The benefits of visiting the masājid are numerous. Rasūlullāh sallallāhu ‘alayhi wasallam has said: “He who purifies himself in his house and then walks to one of the Houses of Allāh for performing an obligatory act (salāh), one step of his will wipe out his sins and another step will exalt him in status (in Paradise).” (Muslim)

Furthermore, just by entering the masjid with the right foot, one would be gaining the immense reward of practising a sunnah of Rasūlullāh sallallāhu ‘alayhi wasallam. By reciting the prescribed du‘ā (for this occasion) another sunnah would be accomplished. By making the intention of i‘tikāf, at the time of entering, the entire time spent within the masjid will bear the reward of i‘tikāf as well. Besides, one’s presence in the masjid (provided one does not engage in talking about worldly matters) will save one from impermissible speech and actions, which may possibly have been carried out by one outside the masjid.

It has to be remembered that to engage in anything related to worldly affairs whilst in the masjid is not allowed.

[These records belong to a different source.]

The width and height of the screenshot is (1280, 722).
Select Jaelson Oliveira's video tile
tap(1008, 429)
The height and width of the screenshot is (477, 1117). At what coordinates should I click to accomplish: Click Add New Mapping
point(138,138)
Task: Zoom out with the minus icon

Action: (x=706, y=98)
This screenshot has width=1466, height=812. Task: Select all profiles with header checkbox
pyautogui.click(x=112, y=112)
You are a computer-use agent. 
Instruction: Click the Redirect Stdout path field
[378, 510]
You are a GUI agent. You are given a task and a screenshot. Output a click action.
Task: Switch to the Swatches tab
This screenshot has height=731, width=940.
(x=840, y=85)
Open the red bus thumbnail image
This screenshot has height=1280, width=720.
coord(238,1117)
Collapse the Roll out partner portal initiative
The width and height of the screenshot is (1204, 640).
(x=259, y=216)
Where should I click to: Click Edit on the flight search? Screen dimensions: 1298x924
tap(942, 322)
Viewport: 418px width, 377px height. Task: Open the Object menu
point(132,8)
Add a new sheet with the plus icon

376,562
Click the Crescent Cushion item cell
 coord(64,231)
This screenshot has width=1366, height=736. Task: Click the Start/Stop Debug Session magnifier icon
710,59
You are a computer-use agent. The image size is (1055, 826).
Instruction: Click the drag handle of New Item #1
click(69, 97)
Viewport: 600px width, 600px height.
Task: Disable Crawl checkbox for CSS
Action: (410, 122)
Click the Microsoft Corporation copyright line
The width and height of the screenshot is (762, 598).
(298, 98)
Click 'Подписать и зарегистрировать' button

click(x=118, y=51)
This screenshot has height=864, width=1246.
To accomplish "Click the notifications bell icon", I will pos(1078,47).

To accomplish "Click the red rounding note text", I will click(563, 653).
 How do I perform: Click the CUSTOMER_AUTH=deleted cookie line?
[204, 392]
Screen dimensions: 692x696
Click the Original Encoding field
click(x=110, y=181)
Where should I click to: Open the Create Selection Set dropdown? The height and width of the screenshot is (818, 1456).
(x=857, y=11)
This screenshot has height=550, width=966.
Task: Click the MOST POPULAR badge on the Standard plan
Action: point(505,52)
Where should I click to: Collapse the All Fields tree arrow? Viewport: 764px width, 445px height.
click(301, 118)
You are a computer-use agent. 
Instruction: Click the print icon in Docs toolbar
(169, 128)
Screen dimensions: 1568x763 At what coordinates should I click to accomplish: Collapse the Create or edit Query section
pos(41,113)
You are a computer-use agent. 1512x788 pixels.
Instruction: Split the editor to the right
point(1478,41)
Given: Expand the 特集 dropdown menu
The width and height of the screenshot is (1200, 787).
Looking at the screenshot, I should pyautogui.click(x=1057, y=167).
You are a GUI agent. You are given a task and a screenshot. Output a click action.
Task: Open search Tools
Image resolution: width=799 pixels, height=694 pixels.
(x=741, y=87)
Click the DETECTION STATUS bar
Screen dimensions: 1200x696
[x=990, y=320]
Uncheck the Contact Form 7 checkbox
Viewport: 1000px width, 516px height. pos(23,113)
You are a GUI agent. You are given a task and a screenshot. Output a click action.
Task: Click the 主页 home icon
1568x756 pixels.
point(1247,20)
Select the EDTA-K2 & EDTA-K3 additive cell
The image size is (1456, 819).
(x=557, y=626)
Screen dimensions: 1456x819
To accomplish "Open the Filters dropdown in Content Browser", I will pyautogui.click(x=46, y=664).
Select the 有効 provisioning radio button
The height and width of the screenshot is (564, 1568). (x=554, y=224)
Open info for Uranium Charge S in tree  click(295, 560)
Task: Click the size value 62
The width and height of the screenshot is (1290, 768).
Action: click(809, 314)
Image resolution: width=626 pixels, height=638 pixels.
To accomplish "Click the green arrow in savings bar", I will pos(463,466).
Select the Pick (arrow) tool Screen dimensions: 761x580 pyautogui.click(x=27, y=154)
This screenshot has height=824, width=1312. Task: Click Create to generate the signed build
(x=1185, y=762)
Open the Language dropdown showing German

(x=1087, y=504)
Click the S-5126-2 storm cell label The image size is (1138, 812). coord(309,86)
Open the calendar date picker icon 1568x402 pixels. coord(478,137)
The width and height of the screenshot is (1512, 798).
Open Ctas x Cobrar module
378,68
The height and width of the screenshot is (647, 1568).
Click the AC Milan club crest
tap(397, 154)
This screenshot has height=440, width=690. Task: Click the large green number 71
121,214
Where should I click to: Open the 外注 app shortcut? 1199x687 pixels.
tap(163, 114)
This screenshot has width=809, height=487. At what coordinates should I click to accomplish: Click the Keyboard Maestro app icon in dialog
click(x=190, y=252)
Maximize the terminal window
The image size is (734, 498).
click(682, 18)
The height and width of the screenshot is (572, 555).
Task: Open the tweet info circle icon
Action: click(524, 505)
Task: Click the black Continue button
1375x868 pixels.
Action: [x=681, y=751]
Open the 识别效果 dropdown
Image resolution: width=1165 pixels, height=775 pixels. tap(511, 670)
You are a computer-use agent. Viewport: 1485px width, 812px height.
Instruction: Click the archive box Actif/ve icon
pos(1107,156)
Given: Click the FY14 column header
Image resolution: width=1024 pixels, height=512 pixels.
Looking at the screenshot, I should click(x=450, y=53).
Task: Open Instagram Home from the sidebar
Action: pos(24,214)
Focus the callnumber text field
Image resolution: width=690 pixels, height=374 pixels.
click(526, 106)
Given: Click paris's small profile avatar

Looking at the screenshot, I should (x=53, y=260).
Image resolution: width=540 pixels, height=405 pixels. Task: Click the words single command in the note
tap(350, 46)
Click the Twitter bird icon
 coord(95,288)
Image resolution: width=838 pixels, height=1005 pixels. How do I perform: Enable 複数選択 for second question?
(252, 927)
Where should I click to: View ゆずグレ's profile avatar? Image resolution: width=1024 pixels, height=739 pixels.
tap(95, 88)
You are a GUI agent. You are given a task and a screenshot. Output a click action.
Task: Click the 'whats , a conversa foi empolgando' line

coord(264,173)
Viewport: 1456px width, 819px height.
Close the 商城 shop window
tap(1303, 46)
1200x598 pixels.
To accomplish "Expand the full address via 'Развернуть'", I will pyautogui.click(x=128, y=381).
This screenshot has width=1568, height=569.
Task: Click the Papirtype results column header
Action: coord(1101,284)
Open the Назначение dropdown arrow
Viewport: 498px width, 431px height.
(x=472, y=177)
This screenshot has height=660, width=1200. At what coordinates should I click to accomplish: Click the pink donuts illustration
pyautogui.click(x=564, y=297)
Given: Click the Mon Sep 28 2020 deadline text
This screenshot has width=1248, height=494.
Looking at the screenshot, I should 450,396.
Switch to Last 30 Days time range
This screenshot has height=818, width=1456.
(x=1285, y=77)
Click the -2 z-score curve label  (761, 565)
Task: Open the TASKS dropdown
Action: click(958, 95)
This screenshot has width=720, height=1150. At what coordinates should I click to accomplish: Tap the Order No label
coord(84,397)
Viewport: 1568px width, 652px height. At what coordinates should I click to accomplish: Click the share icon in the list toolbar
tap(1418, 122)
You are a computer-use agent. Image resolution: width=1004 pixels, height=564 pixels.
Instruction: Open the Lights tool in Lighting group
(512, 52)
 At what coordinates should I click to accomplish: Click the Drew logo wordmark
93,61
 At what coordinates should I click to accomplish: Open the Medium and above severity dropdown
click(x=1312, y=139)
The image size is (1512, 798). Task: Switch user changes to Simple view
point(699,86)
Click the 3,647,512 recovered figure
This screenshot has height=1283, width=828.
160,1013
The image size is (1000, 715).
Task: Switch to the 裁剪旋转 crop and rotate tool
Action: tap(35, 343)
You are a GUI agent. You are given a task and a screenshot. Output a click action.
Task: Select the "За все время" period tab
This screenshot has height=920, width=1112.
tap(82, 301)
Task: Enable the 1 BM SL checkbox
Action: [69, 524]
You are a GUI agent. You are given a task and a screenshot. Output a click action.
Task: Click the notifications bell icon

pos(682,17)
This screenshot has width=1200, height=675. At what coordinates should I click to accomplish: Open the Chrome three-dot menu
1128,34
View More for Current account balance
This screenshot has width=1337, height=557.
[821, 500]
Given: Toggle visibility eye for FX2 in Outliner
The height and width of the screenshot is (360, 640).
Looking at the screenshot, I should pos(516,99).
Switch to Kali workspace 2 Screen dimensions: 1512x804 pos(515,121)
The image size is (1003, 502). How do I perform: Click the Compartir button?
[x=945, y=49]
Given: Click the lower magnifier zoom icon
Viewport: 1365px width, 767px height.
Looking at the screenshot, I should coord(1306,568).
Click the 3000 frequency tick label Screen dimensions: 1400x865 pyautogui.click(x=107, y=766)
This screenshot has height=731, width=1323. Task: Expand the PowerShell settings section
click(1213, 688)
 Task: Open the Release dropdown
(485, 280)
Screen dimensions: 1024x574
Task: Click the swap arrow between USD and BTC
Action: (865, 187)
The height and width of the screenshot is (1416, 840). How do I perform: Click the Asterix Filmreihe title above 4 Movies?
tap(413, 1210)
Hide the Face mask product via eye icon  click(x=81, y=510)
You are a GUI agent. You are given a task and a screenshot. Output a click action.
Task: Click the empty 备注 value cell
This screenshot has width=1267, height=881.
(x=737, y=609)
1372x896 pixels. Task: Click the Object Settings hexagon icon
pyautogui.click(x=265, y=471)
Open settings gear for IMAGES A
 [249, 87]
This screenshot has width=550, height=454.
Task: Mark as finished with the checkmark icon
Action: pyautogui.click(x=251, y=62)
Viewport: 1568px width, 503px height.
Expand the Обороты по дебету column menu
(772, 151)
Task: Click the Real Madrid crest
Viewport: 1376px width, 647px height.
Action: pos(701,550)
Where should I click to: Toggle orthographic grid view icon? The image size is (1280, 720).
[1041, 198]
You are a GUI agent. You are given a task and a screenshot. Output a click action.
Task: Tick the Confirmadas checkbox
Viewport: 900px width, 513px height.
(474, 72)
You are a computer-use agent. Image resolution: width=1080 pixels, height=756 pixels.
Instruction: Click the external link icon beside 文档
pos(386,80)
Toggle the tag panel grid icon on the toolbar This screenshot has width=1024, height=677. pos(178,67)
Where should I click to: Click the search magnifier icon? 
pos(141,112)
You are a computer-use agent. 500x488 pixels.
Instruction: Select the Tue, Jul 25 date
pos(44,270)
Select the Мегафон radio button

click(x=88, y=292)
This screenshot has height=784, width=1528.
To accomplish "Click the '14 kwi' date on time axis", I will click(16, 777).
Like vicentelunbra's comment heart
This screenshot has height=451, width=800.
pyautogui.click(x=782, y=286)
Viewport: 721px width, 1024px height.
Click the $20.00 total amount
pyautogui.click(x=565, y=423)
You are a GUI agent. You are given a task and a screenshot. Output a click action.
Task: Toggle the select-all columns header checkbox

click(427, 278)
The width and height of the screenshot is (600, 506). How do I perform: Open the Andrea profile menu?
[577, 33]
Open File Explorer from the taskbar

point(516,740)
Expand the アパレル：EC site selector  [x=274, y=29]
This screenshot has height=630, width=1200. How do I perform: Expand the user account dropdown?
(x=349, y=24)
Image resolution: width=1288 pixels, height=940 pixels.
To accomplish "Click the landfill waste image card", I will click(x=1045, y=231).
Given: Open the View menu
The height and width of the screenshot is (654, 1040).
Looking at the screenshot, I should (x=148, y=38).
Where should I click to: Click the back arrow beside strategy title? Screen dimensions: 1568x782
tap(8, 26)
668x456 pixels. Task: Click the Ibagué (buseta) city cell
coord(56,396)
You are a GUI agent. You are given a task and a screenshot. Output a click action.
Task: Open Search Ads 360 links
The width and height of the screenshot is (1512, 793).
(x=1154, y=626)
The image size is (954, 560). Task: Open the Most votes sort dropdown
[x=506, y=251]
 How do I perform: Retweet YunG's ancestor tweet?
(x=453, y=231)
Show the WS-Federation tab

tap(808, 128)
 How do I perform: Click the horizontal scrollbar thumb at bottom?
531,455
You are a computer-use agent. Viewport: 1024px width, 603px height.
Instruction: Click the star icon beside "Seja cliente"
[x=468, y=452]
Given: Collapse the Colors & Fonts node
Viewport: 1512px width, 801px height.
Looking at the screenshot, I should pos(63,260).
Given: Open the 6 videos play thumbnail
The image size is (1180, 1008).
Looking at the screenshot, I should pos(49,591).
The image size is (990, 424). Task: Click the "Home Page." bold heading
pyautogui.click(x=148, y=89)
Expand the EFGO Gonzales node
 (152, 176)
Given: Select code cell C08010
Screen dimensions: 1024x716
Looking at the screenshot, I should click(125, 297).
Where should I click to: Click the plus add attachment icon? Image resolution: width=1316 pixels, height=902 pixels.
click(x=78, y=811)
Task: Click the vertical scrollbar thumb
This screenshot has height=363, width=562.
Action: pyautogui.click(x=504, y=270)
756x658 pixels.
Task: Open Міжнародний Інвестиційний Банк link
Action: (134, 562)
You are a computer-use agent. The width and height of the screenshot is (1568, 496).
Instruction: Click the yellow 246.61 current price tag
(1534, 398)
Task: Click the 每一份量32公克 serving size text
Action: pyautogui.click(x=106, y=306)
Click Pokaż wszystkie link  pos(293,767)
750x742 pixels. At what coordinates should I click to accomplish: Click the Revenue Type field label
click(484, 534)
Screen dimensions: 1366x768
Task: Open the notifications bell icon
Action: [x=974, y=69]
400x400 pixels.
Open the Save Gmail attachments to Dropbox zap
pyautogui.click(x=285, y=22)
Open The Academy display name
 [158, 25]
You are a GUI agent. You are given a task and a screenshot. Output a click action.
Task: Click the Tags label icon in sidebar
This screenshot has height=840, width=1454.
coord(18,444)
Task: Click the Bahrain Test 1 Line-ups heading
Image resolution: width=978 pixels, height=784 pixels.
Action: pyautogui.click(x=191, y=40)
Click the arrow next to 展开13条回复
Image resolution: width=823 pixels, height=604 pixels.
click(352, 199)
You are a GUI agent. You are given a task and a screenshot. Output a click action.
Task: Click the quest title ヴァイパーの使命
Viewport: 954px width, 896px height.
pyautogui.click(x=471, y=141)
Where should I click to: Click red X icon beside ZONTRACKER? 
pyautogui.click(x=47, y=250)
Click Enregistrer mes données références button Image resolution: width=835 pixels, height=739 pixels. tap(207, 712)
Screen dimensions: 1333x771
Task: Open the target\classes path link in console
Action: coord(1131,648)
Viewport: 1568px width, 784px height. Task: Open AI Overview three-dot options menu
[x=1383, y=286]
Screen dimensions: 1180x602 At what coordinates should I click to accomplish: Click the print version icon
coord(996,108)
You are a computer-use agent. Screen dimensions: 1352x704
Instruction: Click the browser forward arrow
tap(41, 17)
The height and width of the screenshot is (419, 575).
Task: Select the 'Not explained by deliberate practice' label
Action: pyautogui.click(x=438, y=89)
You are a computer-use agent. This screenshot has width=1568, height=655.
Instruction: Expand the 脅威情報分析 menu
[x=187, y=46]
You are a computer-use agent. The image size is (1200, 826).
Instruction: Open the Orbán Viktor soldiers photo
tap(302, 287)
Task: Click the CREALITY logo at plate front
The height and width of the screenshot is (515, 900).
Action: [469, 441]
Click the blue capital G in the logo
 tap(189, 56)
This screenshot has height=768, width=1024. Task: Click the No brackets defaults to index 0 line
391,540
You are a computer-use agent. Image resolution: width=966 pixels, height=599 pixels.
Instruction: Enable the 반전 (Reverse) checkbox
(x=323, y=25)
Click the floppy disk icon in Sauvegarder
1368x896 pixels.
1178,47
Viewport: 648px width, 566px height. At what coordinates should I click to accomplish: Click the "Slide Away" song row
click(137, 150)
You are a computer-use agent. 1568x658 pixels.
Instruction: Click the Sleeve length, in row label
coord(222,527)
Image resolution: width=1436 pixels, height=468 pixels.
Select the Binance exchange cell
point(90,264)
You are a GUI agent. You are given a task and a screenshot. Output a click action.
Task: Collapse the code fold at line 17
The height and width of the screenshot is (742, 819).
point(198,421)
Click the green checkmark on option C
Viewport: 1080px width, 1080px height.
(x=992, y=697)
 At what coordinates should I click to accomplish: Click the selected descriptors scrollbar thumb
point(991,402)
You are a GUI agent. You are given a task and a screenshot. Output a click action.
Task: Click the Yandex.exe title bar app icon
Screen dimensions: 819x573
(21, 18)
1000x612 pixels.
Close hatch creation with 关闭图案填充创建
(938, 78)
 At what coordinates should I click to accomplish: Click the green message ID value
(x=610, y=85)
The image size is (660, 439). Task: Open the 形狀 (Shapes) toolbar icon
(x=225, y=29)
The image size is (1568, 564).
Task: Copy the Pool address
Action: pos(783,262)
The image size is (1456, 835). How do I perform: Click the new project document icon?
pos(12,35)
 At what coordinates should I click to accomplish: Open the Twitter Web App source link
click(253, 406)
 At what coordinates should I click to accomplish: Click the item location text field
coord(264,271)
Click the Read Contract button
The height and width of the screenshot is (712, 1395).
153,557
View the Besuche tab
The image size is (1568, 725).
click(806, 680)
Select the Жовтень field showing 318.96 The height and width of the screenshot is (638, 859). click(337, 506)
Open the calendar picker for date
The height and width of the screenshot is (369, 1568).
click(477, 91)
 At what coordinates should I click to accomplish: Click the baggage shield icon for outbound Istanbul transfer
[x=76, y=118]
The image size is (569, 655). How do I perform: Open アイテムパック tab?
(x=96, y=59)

The acts permissible in the masjid are those which relate to the Remembrance of Allāh ta‘ālā, such as the recitation of the Qur’ān, dhikr, listening to speeches or durūs (lessons) of Qur’ān & Ahādīth, etc. Rasūlullāh sallallāhu ‘alayhi wasallam has said: “The masājid are constructed only for the Remembrance of Allāh and salāh.” (Ibn Mājah)

One more virtue of the masjid pertains to one’s closeness with the imām when insalāh. The closer one is, the more virtuous becomes one’s salāh. Rasūlullāh sallallāhu ‘alayhi wasallam has said: “If people came to know of the blessing of (saying) adhān and (performing salāh in) the first row, they would resort to drawing lots if they had to (to secure these privileges).” (Al-Bukhārī, Muslim)

As we are unaware of the reality of the spiritual world, we have become neglectful of even such great and virtuous acts. In order to understand this, it would help to cite an example in purely materialistic terms. If for instance, a masjid was to announce that all those performing salāh in the first row would be awarded a sum as little as five pounds, for every salāh, one would witness that the first row would be filled up well before the beginning of salāh. Although not a big sum of money, but multiply it by five (for the five daily salāh) and then multiply that by seven (for the seven days of the week), it would add up to a week’s wages. This would certainly attract people to the first row. Unfortunately, we haven’t accorded even the importance and value of five pounds to the virtue mentioned by Rasūlullāh sallallāhu ‘alayhi wasallam.

Dear friends, when we come to the masjid, we should endeavour to obtain a place in the first row. We have plenty of time to talk and gossip outside salāh times. Leave all the mundane activities for another time and come and sit as close to the imām as possible. We should realise that there is a force keeping us away from this reward (and other such rewards) and this is the evil force of shaytān. We have to learn to fight shaytān and endeavour to get closer to Allāh ta‘ālā.  

INTENTIONS FOR GOING TO THE MASJID

Many intentions can be made when going to the masjid. Remember, for each intention a separate reward will be attained. Listed below are some possible intentions that can be made.

1. To perform salāh.

2. For going to the House of Allāh ta‘ālā.

3. To obtain reward for the time spent while awaiting the congregation of thesalāh.

4. For the limbs to be safeguarded from sins.

5. For nafl (optional) i‘tikāf.

6. To remember Allāh ta‘ālā in seclusion.

7. To meet fellow Muslim brothers.

8. For the reward of salām (greeting other brothers).

9. For reciting the du‘ā when entering and leaving the masjid.

10. For reciting the Qur’ān.

11. For an opportunity for amr bil ma‘rūf and nahy ‘anil munkar (to enjoin what is right and forbid what is evil).

May Allāh ta‘ālā forgive our sins and overlook our shortcomings and may He grant us the correct understanding of Dīn and His Pleasure. Āmīn.